The ERP experiment consisted of four oddball sequences. In one condition (T1/T2i), T2i (convex curvilinear rising) was presented as the deviant and T1 (high level) as the standard. In a second condition, T2 (concave curvilinear rising) was presented as the standard, with T2i as the deviant. Thus, the two sequences had a common deviant (T2i) occurring either in the context of T1 or T2. In the two remaining sequences, the oddball sequences were reversed with T2i as the common standard with T1 and T2 separately occurring as the deviants. Data collection continued till one hundred artifact-free deviants were collected for each sequence. The experiment ran for approximately 2 hours including subject preparation. All stimuli were generated and controlled by a signal generation and data acquisition system (Intelligent Hearing Systems, Smart EP). Stimuli were presented binaurally at 75 dB SPL through magnetically shielded insert earphones (Biologic TIP-300).

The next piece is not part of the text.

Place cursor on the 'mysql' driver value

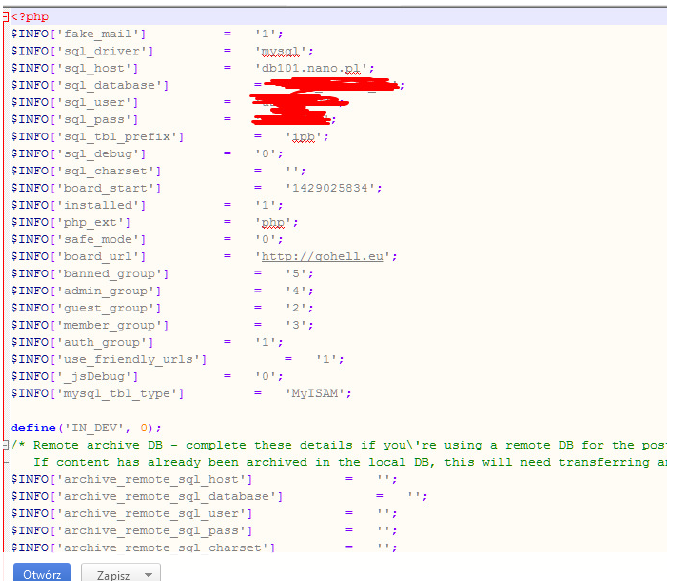[x=284, y=51]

For each subject, silver-chloride electrodes were mounted on frontal midline (Fz) and central midline (Cz) and the linked mastoid electrode sites. These electrode locations were chosen because the MMN is known to be maximal at frontal areas and shows a reduction in amplitude at more central locations. The MMN, unlike the N2b, is known to invert at the mastoids. By examining polarity reversal at the linked mastoids, we were able to confirm whether the negativity at Fz and Cz truly reflected a mismatch response. The tip of the nose served as the reference electrode, and the forehead as the ground. The responses were recorded at a 1000 Hz sampling rate. Electrode impedance was kept below 5000 ohms. Electrodes monitoring vertical eye movements were used in removing eye blink artifacts, as defined by epochs with voltage changes exceeding 60 µV. The electrical signal was bandpass filtered at 1–30 Hz.

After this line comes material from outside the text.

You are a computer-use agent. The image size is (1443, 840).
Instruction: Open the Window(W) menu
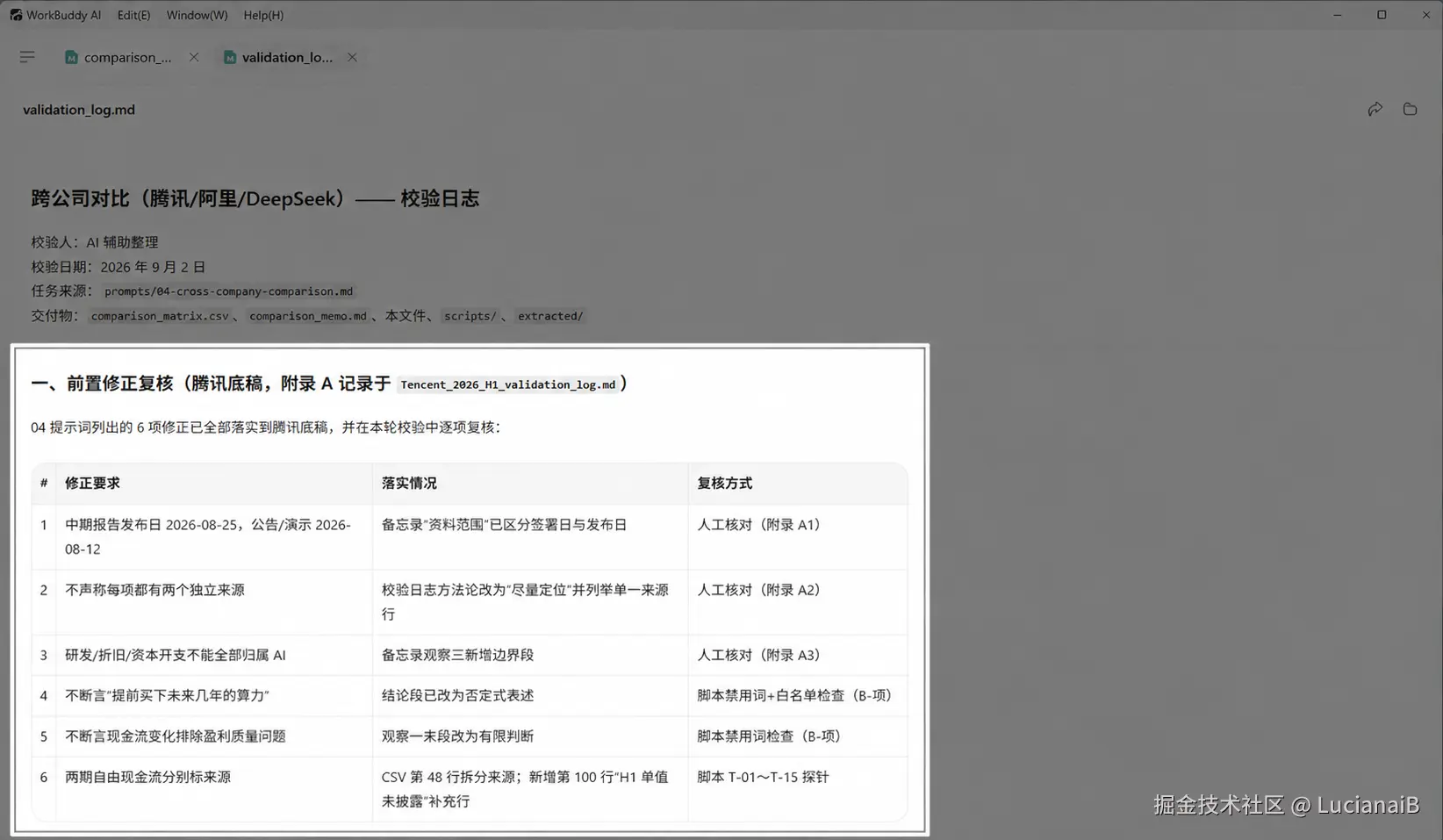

The baseline for the grand averaged waveforms was defined as the average of the amplitude values between −100 ms and 0 ms (onset of stimuli). To obtain the MMN, the deviant waveforms from the T1/T2 and T2/T2i sequences were subtracted from standard waveforms presented, respectively, in the T2i/T1 and T2i/T1 sequences. Subtracting the deviant from the same stimuli presented as the standard effectively controls for any acoustical differences between stimuli. The MMN peak latency was calculated as the most negative voltage in the MMN window between 125–300 ms. The MMN mean amplitude was calculated as the mean voltage from a 100 ms window centered on the MMN peak latency. The mean amplitude measure is a more robust index relative to peak amplitude measures (Bishop, 2007; Luck, 2005). In previous studies, this index has consistently reflected experience-dependent effects related to the MMN (Chandrasekaran, Krishnan, et al., 2007a, 2007b; Chandrasekaran, et al., in press).
The MMN mean amplitude and peak latencies were analyzed using a three-way mixed model ANOVA for the effects of group (Chinese, English), condition (T1/T2i, T2/T2i) and location (Fz, Cz). In the model, subjects (random) were nested within group, a between-subject factor; condition and location (fixed) were within-subject factors.
All participants were asked to perform speeded-response discrimination judgments of the three IRN stimuli (T1, T2, T2i) immediately following the ERP experiment. They were first presented with a practice set of stimuli in order to gain familiarity with the task. All pairs of stimuli (same and different trials) occurred once in the practice set. Each trial consisted of a pair of stimuli separated by a 300 ms interstimulus interval (onset-to-onset). The ‘same’ and ‘different’ trials had equal probability of occurrence. All trials were randomized within each block. The two stimuli within 'different' trials were also presented in random order. Subjects were asked to press the left ('same') or right ('different') mouse button to indicate their discrimination judgment during the 1.5 s response interval following each pair. Stimuli were presented binaurally by means of computer playback (E-Prime) though a pair of Sony MDR-7506 headphones at a comfortable listening level (72 dB SPL).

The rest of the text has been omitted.